Wir stärken die Integrationschancen für alle Menschen, die absehbar längere Zeit bei uns sind. Wer allerdings unter keinen Umständen ein Bleiberecht hat oder über seine Herkunft täuscht, muss Deutschland wieder verlassen. Mit dem Zweiten Gesetz zur besseren Durchsetzung der Ausreisepflicht (Geordnete-Rückkehr-Gesetz), das wir diese Woche in erster Lesung im Bundestag beraten haben, sollen Ausreisepflichtige einfacher danach unterschieden werden können, ob sie unverschuldet an der Ausreise gehindert sind oder ob sie selber die Durchsetzung ihrer Ausreisepflicht verhindern. Deshalb soll als Unterfall der Duldung eine „Duldung für Personen mit ungeklärter Identität“ eingeführt werden. Diese betrifft Personen, die über ihre Identität getäuscht, falsche Angaben gemacht oder nicht zu einer zumutbaren Passbeschaffung beigetragen haben. Anders als vom BMI zunächst vorgeschlagen, wird es keinen neuen, niederrangigeren Status einer „Ausreiseaufforderung“ geben, in dem die Betroffenen dauerhaft verbleiben. Bei aktiver Kooperation können die Betroffenen sich aus der „Duldung für Personen mit ungeklärter Identität“ „befreien“.

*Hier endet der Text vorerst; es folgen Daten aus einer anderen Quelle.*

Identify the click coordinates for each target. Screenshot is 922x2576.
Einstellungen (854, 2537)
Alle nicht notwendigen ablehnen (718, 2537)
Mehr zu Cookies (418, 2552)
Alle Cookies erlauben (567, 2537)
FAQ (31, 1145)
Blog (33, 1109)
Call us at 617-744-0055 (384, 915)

Personen, die wegen Sozialleistungsbetrugs oder Verstößen gegen das Betäubungsmittelgesetz zu einer Freiheits- oder Jugendstrafe von mindestens einem Jahr rechtskräftig verurteilt wurden, sollen leichter ausgewiesen werden können. Das Gesetz regelt zudem eine praktikablere Ausgestaltung der Vorschriften zur Abschiebehaft, zum Ausreisegewahrsam und zur vorübergehenden Unterbringung von Abschiebungsgefangenen in Hafteinrichtungen.